Pero también hay algo de política internacional en esto. Las sombras
de la Guerra Fría todavía prevalecen, y los conflictos entre los dos
antiguos bloques continúan, prosiguiendo frecuentes desencuentros entre
EEUU y Rusia en temas de política internacional. Las políticas
homosexuales en cada bloque se articulan de una forma antagónica al
otro. Las leyes anti-discriminación se usan para criticar a Oriente y
reafirmar la “tolerancia” que las personas disidentes sexuales “gozan”
en Occidente, reafirmando sus políticas de integración del deseo
homosexual en la sociedad de consumo, y ocultando la inmensa cantidad de
discriminaciones por sexualidad o género que se siguen viviendo bajo
sus fronteras, tanto institucionales como sociales. Por su parte, los
países del Este europeo ven las políticas “pro-homosexuales” europeas
como una aberración que muestran a su población el camino político a no
seguir, pero a la vez Rusia no quiere separarse del todo de sus vecinos
europeos.
Los Juegos Olímpicos de Invierno en Sochi en 2014 dejaron este
conflicto a la vista: la presencia de atletas internacionales
abiertamente homosexuales motivó declaraciones de las autoridades de la
zona conminándolos a no hacer demasiado alarde de ello, mientras el jefe
del Estado, Vladimir Putin, ante la represión ejercida contra los
manifestantes homosexuales que protestaban y llamaban al boicot a las
Olimpiadas, aseguró que él tenía amigos gays, por lo que no es homófobo
(qué típico), y justificaba la legislación homófoba con el objetivo de
proteger a los niños y a las familias tradicionales.

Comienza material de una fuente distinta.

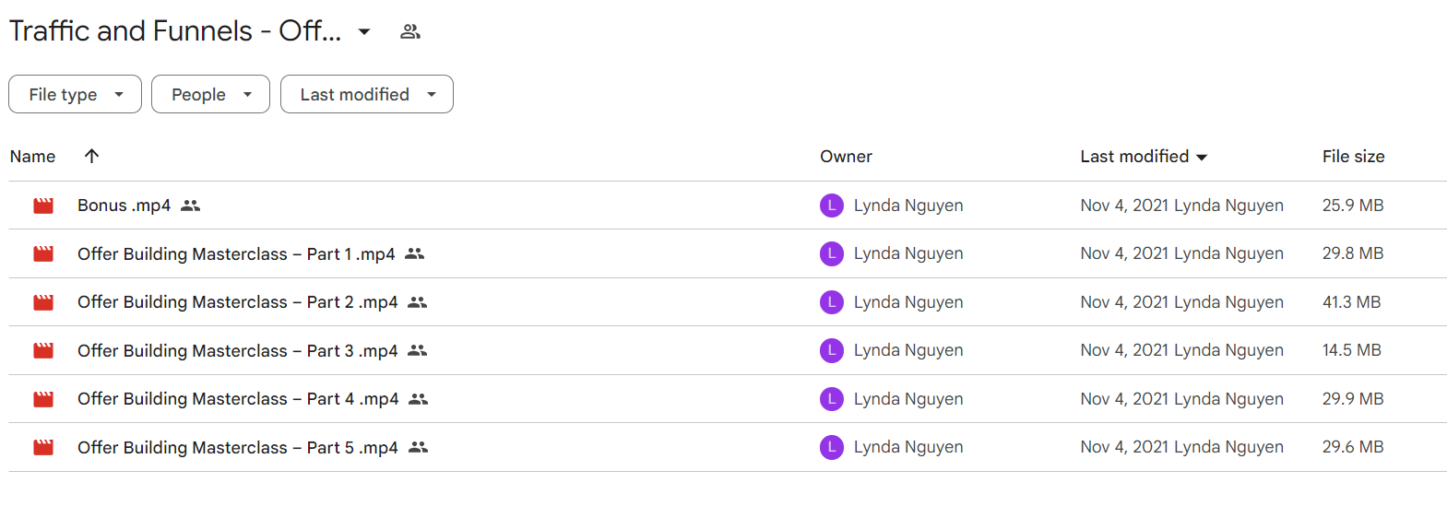Open the Last modified filter dropdown
1447x506 pixels.
(367, 94)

En cuanto a las principales afectadas de esta legislación, las
personas trans, lesbianas o gays, su vida se les ha complicado
notablemente, teniendo que esquivar funcionarios del estado y grupos
neonazis para poder ejercer su sexualidad y afectividad, y asumiendo una
detención y una cuantiosa multa (transformada en cárcel de no pagarse)

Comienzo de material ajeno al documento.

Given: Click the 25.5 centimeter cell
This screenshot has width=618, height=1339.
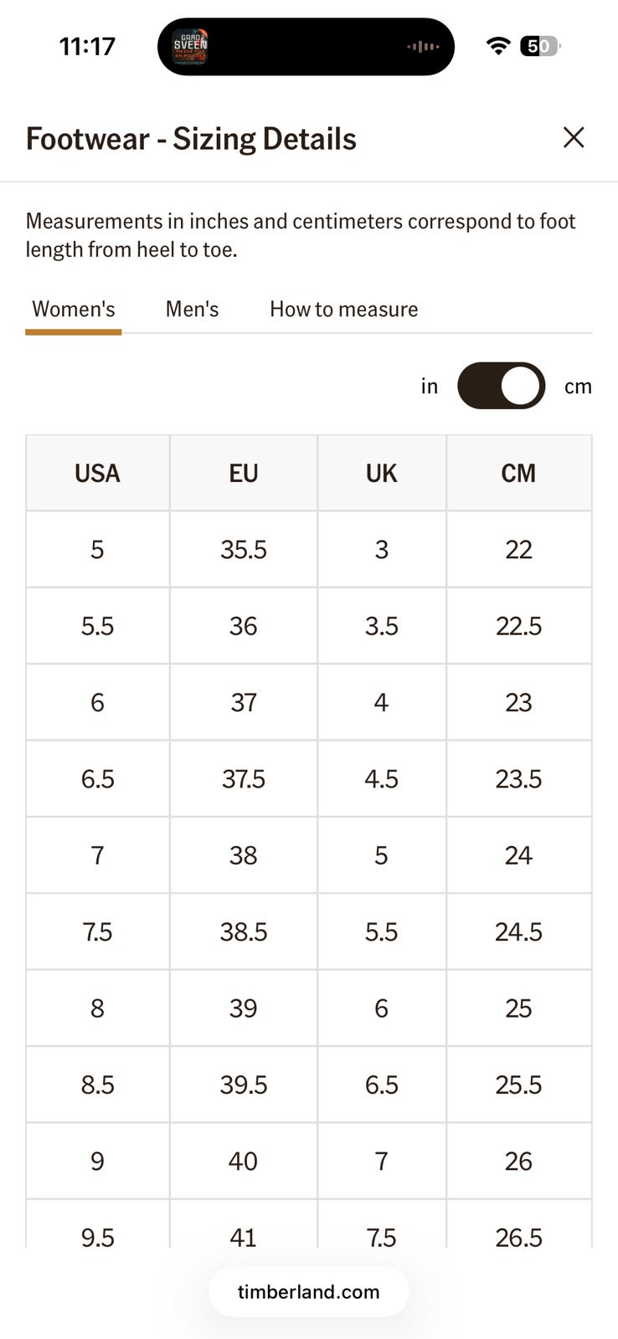Looking at the screenshot, I should tap(518, 1085).
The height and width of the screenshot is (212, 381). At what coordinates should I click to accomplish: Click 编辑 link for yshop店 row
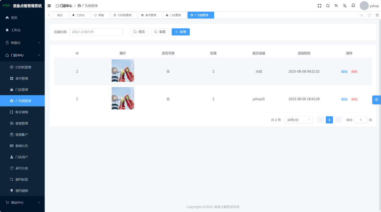[344, 99]
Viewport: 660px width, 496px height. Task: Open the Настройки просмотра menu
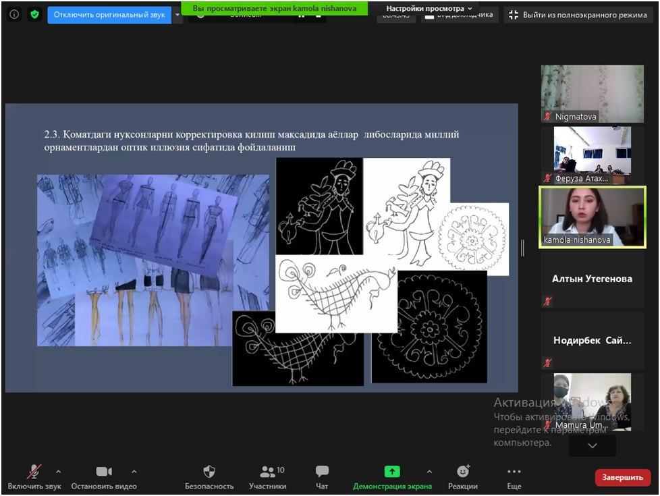coord(429,8)
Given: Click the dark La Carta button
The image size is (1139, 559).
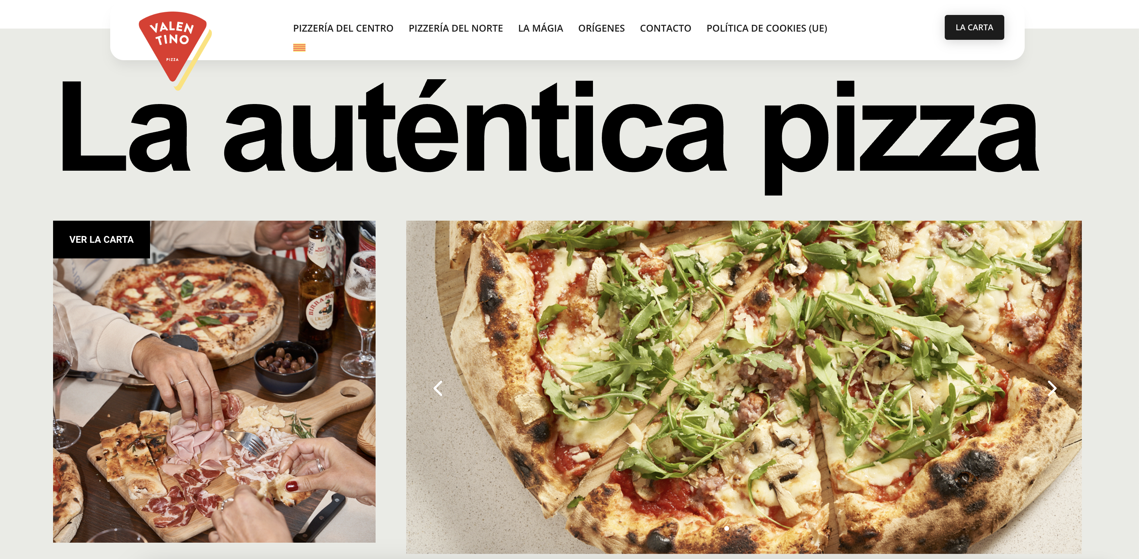Looking at the screenshot, I should point(974,27).
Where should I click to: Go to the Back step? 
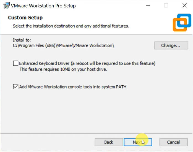click(108, 142)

si salen a la calle a visibilizar su existencia y defender sus
prácticas, cuerpos y deseos. Buena parte ya está recurriendo a los bares
clandestinos, al exilio o al armario, cuando no al suicidio. Desde
Madrid no mucho podemos hacer para evitar esta situación, que queda en
última instancia en manos de nuestras compañeras rusas, pero campañas
como boicots a intereses comerciales rusos, acciones contra
instituciones oficiales del estado ruso o de sus apoyos directos o redes
de acogida a personas exiliadas se han puesto ya en práctica en EEUU y
Alemania.
Aunque no parece que vayamos a tener próximas legislaciones
similares en el mundo occidental (aunque no podemos bajar la guardia,
como demuestra la similar reforma que se aprobó la Inglaterra bajo
Margaret Thatcher en la cercana fecha de 1988, ya revocada), sigue
siendo necesario plantar cara al heterosexismo y el patriarcado en la
forma en que se formulan actualmente en Occidente, así como combatir a
quienes desean que una legislación homófoba como la rusa se mundialice,
contra los cuales la lucha sigue siendo el único camino.